[Entries taken from a collection]
---*---

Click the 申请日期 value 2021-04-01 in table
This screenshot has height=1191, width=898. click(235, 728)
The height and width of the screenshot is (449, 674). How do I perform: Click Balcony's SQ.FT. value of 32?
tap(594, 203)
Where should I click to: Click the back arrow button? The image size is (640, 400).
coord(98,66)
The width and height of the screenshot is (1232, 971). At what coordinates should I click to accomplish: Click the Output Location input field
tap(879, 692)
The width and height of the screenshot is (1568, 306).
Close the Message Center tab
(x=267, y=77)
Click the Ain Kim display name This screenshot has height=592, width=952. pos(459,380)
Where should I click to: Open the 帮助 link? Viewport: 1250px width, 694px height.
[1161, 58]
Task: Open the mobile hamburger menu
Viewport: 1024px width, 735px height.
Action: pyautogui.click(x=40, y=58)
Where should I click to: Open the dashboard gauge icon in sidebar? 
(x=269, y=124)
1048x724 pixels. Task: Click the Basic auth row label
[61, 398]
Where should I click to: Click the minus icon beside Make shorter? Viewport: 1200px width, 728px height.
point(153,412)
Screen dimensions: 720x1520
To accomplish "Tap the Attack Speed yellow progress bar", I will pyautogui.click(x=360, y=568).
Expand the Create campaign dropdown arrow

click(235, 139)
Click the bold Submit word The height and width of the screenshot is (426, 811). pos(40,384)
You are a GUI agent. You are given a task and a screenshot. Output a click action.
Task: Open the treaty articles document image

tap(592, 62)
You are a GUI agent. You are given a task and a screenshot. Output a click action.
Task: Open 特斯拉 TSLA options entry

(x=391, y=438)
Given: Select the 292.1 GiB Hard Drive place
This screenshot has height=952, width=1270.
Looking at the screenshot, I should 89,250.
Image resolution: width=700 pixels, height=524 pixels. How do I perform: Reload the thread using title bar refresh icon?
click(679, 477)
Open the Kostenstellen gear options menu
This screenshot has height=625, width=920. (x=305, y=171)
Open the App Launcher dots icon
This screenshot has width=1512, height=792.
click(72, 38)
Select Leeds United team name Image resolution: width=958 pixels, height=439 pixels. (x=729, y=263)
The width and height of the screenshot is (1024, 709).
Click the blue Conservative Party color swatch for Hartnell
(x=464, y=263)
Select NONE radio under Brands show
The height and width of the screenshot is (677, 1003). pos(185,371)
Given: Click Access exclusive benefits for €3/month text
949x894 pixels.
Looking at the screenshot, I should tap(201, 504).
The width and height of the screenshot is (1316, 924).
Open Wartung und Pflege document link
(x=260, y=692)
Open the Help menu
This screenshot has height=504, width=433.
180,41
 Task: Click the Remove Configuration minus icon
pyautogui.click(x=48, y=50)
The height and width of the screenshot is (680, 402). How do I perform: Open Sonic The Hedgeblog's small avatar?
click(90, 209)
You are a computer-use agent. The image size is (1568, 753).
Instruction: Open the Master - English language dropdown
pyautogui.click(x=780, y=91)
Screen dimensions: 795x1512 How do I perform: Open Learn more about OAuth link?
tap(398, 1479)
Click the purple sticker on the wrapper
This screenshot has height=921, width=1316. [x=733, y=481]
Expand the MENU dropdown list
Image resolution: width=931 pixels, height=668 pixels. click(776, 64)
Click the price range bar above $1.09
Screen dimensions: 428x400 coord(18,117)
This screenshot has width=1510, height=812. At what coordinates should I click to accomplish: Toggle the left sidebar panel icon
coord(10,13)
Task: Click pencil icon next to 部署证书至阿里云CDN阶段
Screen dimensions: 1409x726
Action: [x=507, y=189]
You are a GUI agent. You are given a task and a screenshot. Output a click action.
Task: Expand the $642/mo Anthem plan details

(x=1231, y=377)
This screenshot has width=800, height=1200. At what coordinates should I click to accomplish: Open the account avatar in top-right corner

---*---

Present every line of the items above as a Markdown table with the columns "Row" and "Text", numbering each line in order and leaving out blank lines.

| Row | Text |
|---|---|
| 1 | Click the 申请日期 value 2021-04-01 in table |
| 2 | This screenshot has height=1191, width=898. click(235, 728) |
| 3 | The height and width of the screenshot is (449, 674). How do I perform: Click Balcony's SQ.FT. value of 32? |
| 4 | tap(594, 203) |
| 5 | Where should I click to: Click the back arrow button? The image size is (640, 400). |
| 6 | coord(98,66) |
| 7 | The width and height of the screenshot is (1232, 971). At what coordinates should I click to accomplish: Click the Output Location input field |
| 8 | tap(879, 692) |
| 9 | The width and height of the screenshot is (1568, 306). |
| 10 | Close the Message Center tab |
| 11 | (x=267, y=77) |
| 12 | Click the Ain Kim display name This screenshot has height=592, width=952. pos(459,380) |
| 13 | Where should I click to: Open the 帮助 link? Viewport: 1250px width, 694px height. |
| 14 | [1161, 58] |
| 15 | Task: Open the mobile hamburger menu |
| 16 | Viewport: 1024px width, 735px height. |
| 17 | Action: pyautogui.click(x=40, y=58) |
| 18 | Where should I click to: Open the dashboard gauge icon in sidebar?  |
| 19 | (x=269, y=124) |
| 20 | 1048x724 pixels. Task: Click the Basic auth row label |
| 21 | [61, 398] |
| 22 | Where should I click to: Click the minus icon beside Make shorter? Viewport: 1200px width, 728px height. |
| 23 | point(153,412) |
| 24 | Screen dimensions: 720x1520 |
| 25 | To accomplish "Tap the Attack Speed yellow progress bar", I will pyautogui.click(x=360, y=568). |
| 26 | Expand the Create campaign dropdown arrow |
| 27 | click(235, 139) |
| 28 | Click the bold Submit word The height and width of the screenshot is (426, 811). pos(40,384) |
| 29 | You are a GUI agent. You are given a task and a screenshot. Output a click action. |
| 30 | Task: Open the treaty articles document image |
| 31 | tap(592, 62) |
| 32 | You are a GUI agent. You are given a task and a screenshot. Output a click action. |
| 33 | Task: Open 特斯拉 TSLA options entry |
| 34 | (x=391, y=438) |
| 35 | Given: Select the 292.1 GiB Hard Drive place |
| 36 | This screenshot has height=952, width=1270. |
| 37 | Looking at the screenshot, I should 89,250. |
| 38 | Image resolution: width=700 pixels, height=524 pixels. How do I perform: Reload the thread using title bar refresh icon? |
| 39 | click(679, 477) |
| 40 | Open the Kostenstellen gear options menu |
| 41 | This screenshot has height=625, width=920. (x=305, y=171) |
| 42 | Open the App Launcher dots icon |
| 43 | This screenshot has width=1512, height=792. |
| 44 | click(72, 38) |
| 45 | Select Leeds United team name Image resolution: width=958 pixels, height=439 pixels. (x=729, y=263) |
| 46 | The width and height of the screenshot is (1024, 709). |
| 47 | Click the blue Conservative Party color swatch for Hartnell |
| 48 | (x=464, y=263) |
| 49 | Select NONE radio under Brands show |
| 50 | The height and width of the screenshot is (677, 1003). pos(185,371) |
| 51 | Given: Click Access exclusive benefits for €3/month text |
| 52 | 949x894 pixels. |
| 53 | Looking at the screenshot, I should tap(201, 504). |
| 54 | The width and height of the screenshot is (1316, 924). |
| 55 | Open Wartung und Pflege document link |
| 56 | (x=260, y=692) |
| 57 | Open the Help menu |
| 58 | This screenshot has height=504, width=433. |
| 59 | 180,41 |
| 60 |  Task: Click the Remove Configuration minus icon |
| 61 | pyautogui.click(x=48, y=50) |
| 62 | The height and width of the screenshot is (680, 402). How do I perform: Open Sonic The Hedgeblog's small avatar? |
| 63 | click(90, 209) |
| 64 | You are a computer-use agent. The image size is (1568, 753). |
| 65 | Instruction: Open the Master - English language dropdown |
| 66 | pyautogui.click(x=780, y=91) |
| 67 | Screen dimensions: 795x1512 How do I perform: Open Learn more about OAuth link? |
| 68 | tap(398, 1479) |
| 69 | Click the purple sticker on the wrapper |
| 70 | This screenshot has height=921, width=1316. [x=733, y=481] |
| 71 | Expand the MENU dropdown list |
| 72 | Image resolution: width=931 pixels, height=668 pixels. click(776, 64) |
| 73 | Click the price range bar above $1.09 |
| 74 | Screen dimensions: 428x400 coord(18,117) |
| 75 | This screenshot has width=1510, height=812. At what coordinates should I click to accomplish: Toggle the left sidebar panel icon |
| 76 | coord(10,13) |
| 77 | Task: Click pencil icon next to 部署证书至阿里云CDN阶段 |
| 78 | Screen dimensions: 1409x726 |
| 79 | Action: [x=507, y=189] |
| 80 | You are a GUI agent. You are given a task and a screenshot. Output a click action. |
| 81 | Task: Expand the $642/mo Anthem plan details |
| 82 | (x=1231, y=377) |
| 83 | This screenshot has width=800, height=1200. At what coordinates should I click to accomplish: Open the account avatar in top-right corner |